Kürd ulusunun bu 'solcu'-sağcı karışımı liderleri, emperyalistler ve hempalarının açtığı kanalda suya kapılmış gidiyorlar. Bu akıntıya Kürd ulusunu, Türk solu ve devrimcilerini de çekmeye çalışıyorlar. Bunun için ellerindeki tek silah ve koz, APO'nun Kürd ulusu üzerinde artık eskisi gibi olmayan prestiji. Bu konuda 3 yıl önce yapılmış bir anket var: Metropol Araştırmanın yaptığı anket sonucuna göre Kürd ulusunun, APO %21,2; Demirtaş ise % 51.1. oranında desteğini almış. Daha ilginci ise güncel olan: DEM partiye oy veren seçmene sormuşlar: "Meclis kürsüsünde DEM Partiyi temsilen kimin konuşmasını tercih edersiniz" Bu soruya DEM'li seçmenlerin % 88'i Demirtaş derken, % 9'u Öcalan yanıtını vermiş.(Toplum Çalışmaları Enstitüsü araştırması, 25-29 Eylül 2025, 2 bin 17 kişiyle yapılmış).

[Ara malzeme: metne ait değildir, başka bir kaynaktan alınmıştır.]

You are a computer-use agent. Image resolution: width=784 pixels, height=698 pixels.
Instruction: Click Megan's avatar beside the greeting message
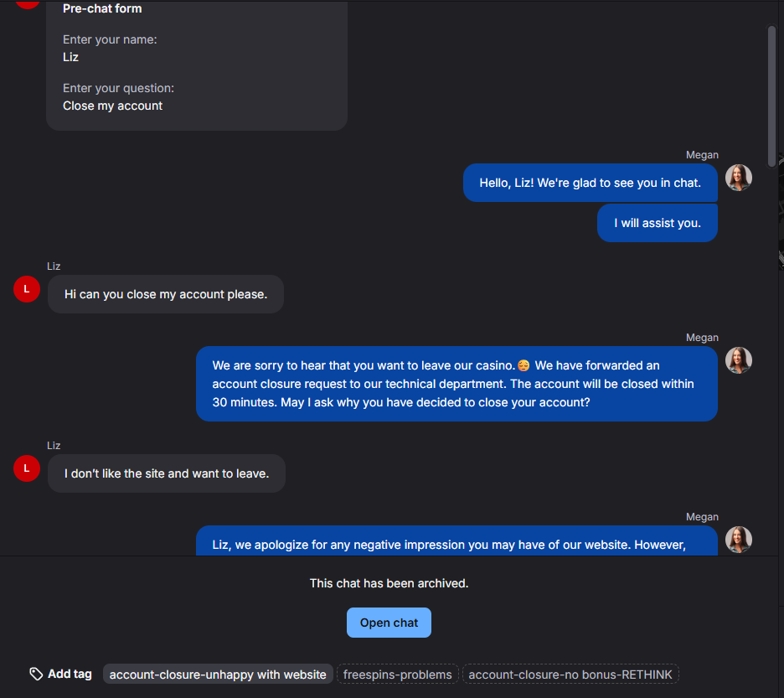738,178
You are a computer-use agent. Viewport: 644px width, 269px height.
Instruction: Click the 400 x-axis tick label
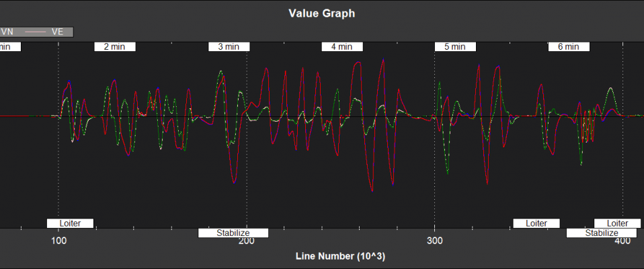tap(622, 241)
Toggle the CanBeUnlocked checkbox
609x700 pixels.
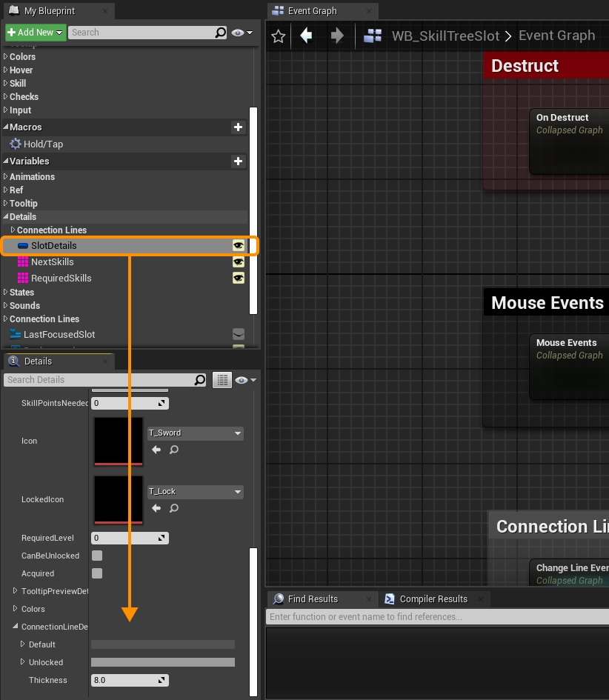(97, 556)
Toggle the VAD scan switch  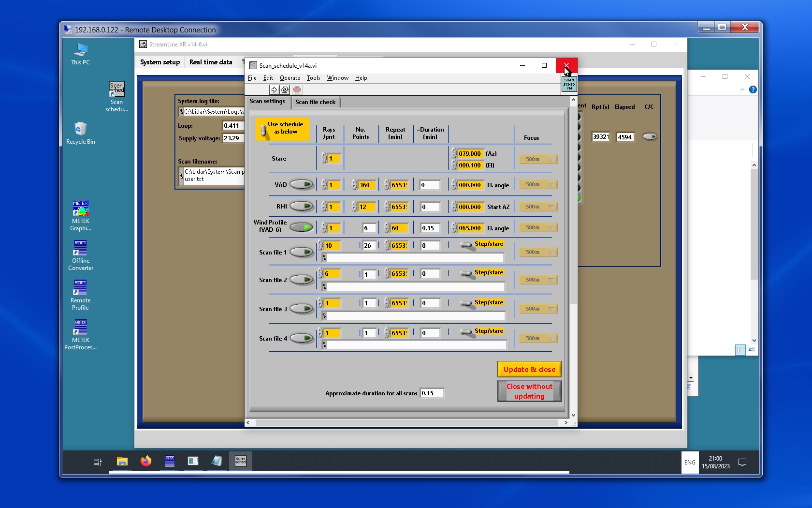(x=302, y=184)
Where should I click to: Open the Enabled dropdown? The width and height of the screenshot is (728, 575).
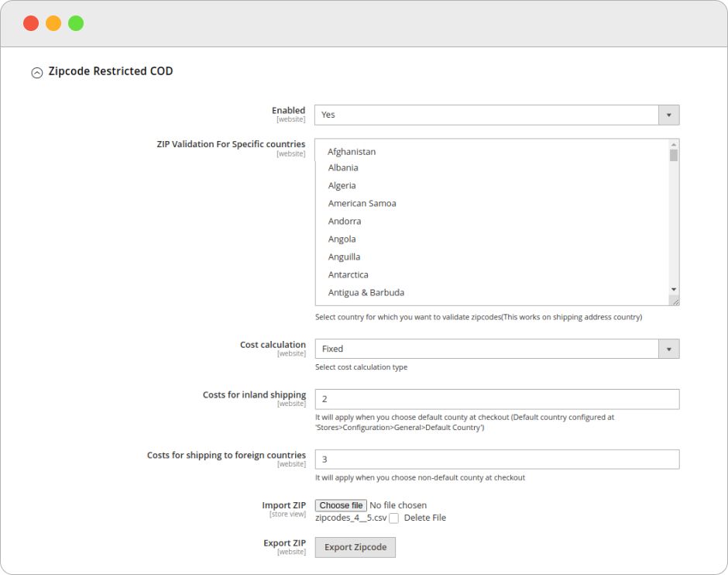coord(496,115)
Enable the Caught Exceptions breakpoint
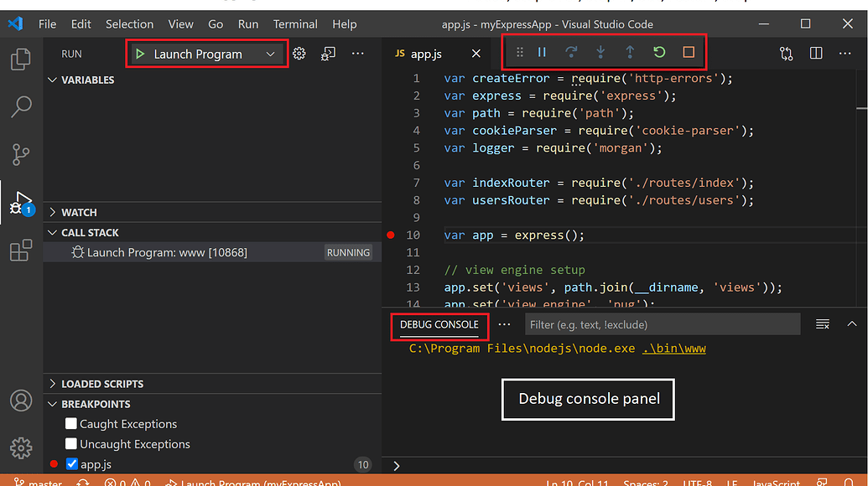The width and height of the screenshot is (868, 486). click(x=71, y=424)
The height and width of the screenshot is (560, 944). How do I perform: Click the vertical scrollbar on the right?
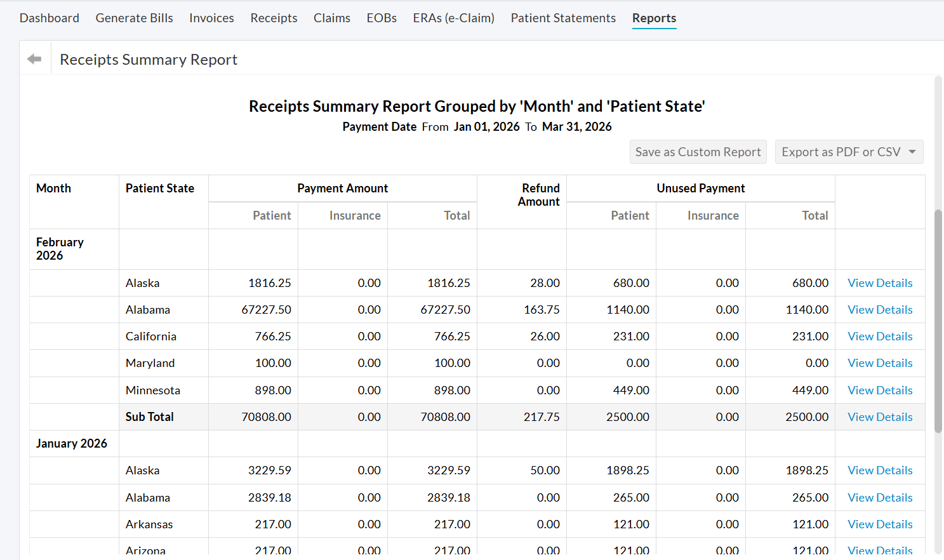pyautogui.click(x=938, y=317)
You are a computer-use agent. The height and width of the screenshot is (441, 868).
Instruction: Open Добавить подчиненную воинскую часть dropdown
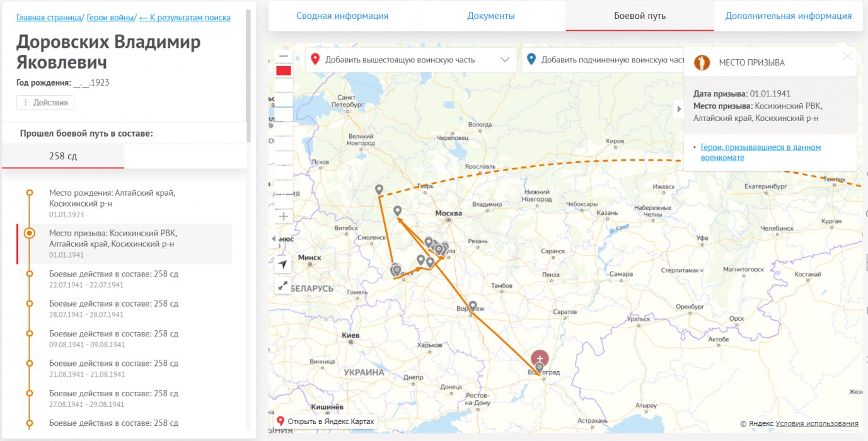tap(603, 60)
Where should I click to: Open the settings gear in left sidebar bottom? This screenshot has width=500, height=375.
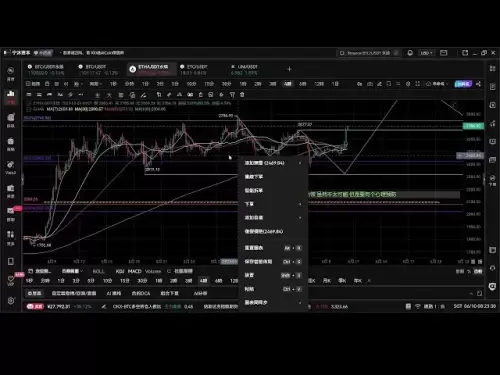coord(11,300)
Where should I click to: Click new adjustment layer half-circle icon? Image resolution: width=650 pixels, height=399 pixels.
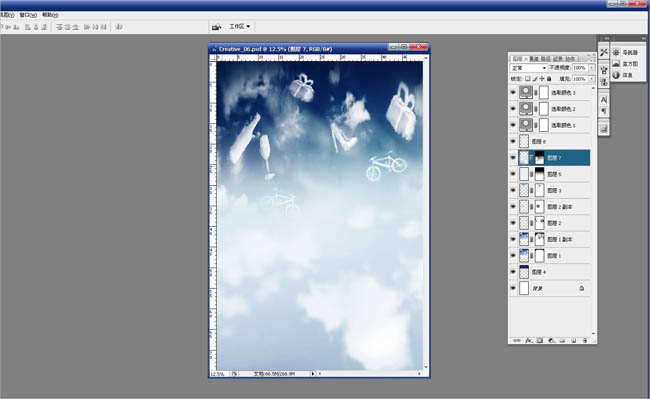[551, 341]
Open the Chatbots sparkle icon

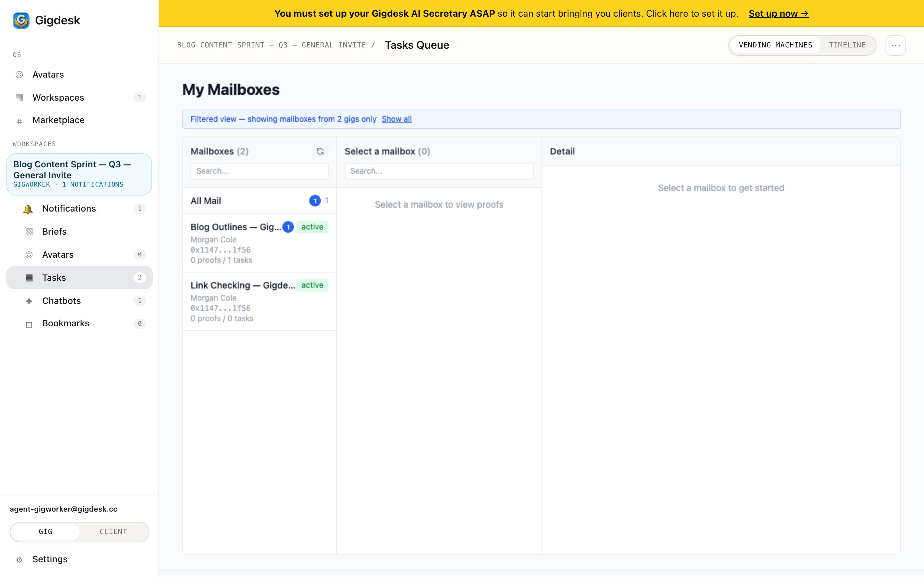coord(29,301)
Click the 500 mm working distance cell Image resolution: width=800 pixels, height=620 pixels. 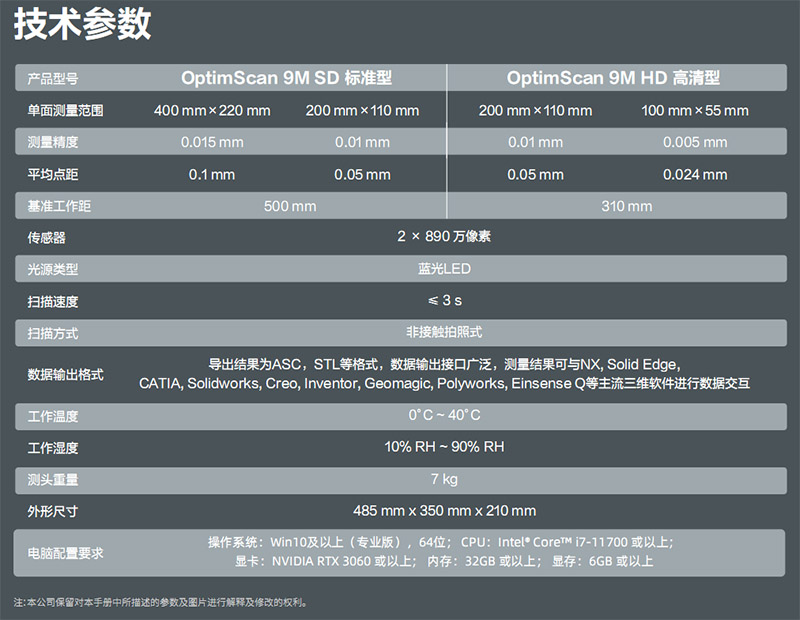tap(289, 206)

Peki, bu durumda Kürd liderler ne yapmak istiyor? Kürd halkının anadilde eğitim dâhil hiçbir hakkını dile girmeyip, APO'nun meşrutiyeti ve özgürlüğünü isteyerek, 'ulusal hakları bırakın APO'ya bakın' diyorlar.

"Benim oğlum bina okur, döner döner yine okur" misali Kürd liderlerin bu nakaratı, aynı zamanda onların, ulusal kurtuluş mücadelesinde neden havlu attıklarının da bir işareti oluyor.

*Bu konuda teoripratik.com adresindeki GENİŞLEYEN EMPERYALİZMİN KIYICILIĞI VE SALTANATI NEREYE KADAR başlıklı yazıya göz atabilirsiniz.

** Bu konu oldukça önemli ve girift özellik taşımaktadır. Konu ayrı bir başlık altında ele alınacaktır.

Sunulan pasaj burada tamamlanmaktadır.